As a Technology Teacher in 2011, I am constantly amazed at how easy connections form through social media. If I come across someone on TV, YouTube, in a print or digital article, I can probably find a way to contact them in minutes online. Not their agent, not their studio, not their publisher . . . them. When I see these people or read about them, I get that mental flash where I think that is exactly what I am trying to help my kids to understand! So I use the interwebs to find a way to contact them whether it be their e-mail, Twitter account, Facebook page, telephone number it doesn't matter.
A nice percentage of my lessons are collaborations with different fascinating people of all stripes: writers, entrepreneurs, hackers, and students and teachers from across the globe. I wonder if I was transported back to the 1980s if it would even be possible to do any of this. Where would I start?
Let's say it's 1982. Let's say I happened to have a magazine with an article about someone who could add something important to a unit we were working on in class. Maybe I caught a TV show on one of the 5 channels with some fascinating character. I might want to bring them into my class somehow. I certainly couldn't tweet them an invite and Skype them in the next day, that's for sure.
What's my first step, getting the Yellow Pages? Getting the White Pages? Thinking if someone I know might be a degree or two closer to them and leapfrog my inner-circle? Post an ad in the newspaper in the town where they live? How would I even find out where they live? Call up the government? Hire a Private Investigator? Even if I got their number or their mailing address, how would I get them into class? Fly them to my state, ask them to take a train or rent a car, have a 30 minute chat with my kids and then go home?

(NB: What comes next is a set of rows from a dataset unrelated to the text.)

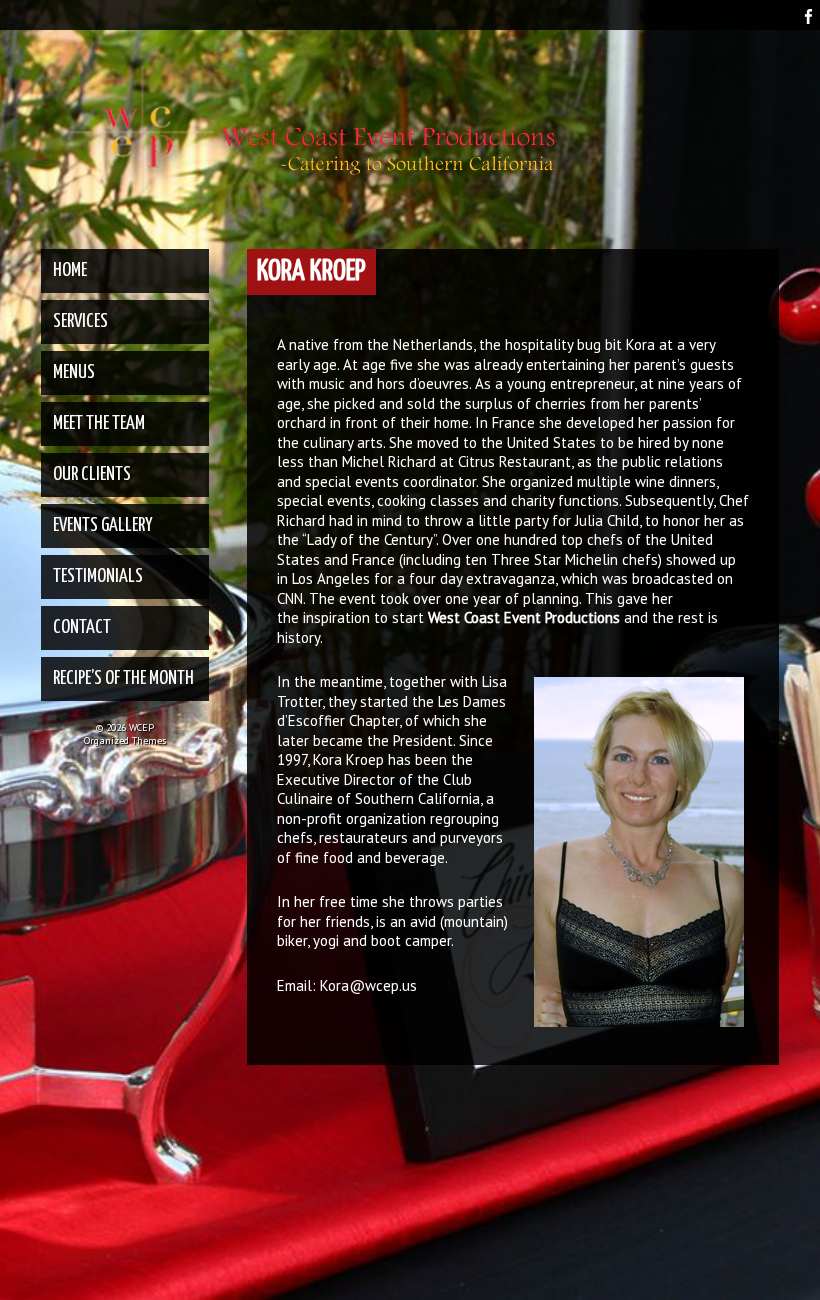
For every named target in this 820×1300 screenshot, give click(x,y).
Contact (82, 627)
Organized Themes (125, 740)
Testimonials (98, 576)
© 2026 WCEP (125, 727)
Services (80, 321)
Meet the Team (99, 423)
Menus (74, 372)
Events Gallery (103, 525)
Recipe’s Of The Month (123, 678)
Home (70, 270)
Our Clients (92, 474)
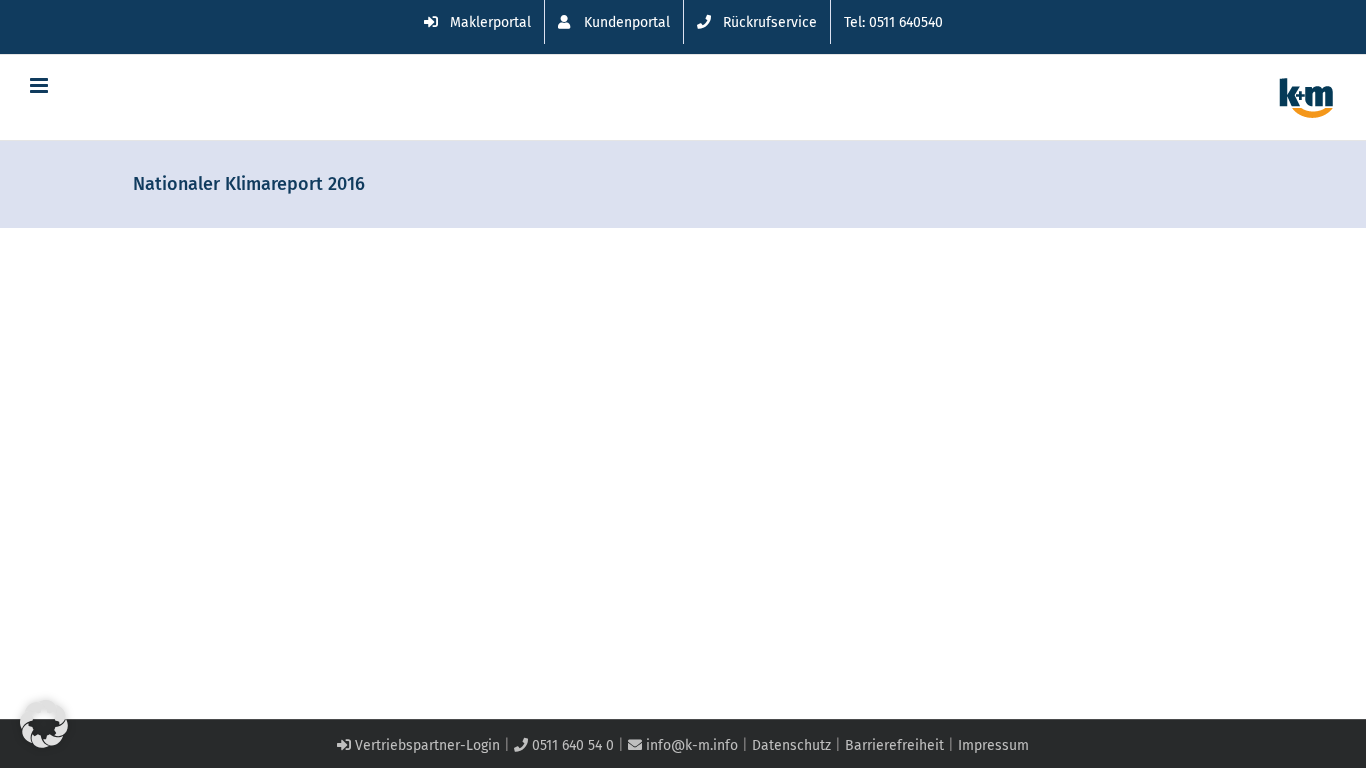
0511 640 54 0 (571, 745)
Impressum (993, 745)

Seems crazy, all of it. Okay maybe the idea that everyone was a communist in the 1980s is a little crazy too, but the ability to connect and communicate on this level certainly makes it seem like they were. In November of 1989, the BBC wrote an article about the fall of the Berlin Wall that sort of sums up the last 20 years of communications:
"At midnight East Germany's Communist rulers gave permission for gates along the Wall to be opened after hundreds of people converged on crossing points. They surged through cheering and shouting and were be met by jubilant West Berliners on the other side. Ecstatic crowds immediately began to clamber on top of the Wall and hack large chunks out of the 28-mile (45-kilometre) barrier."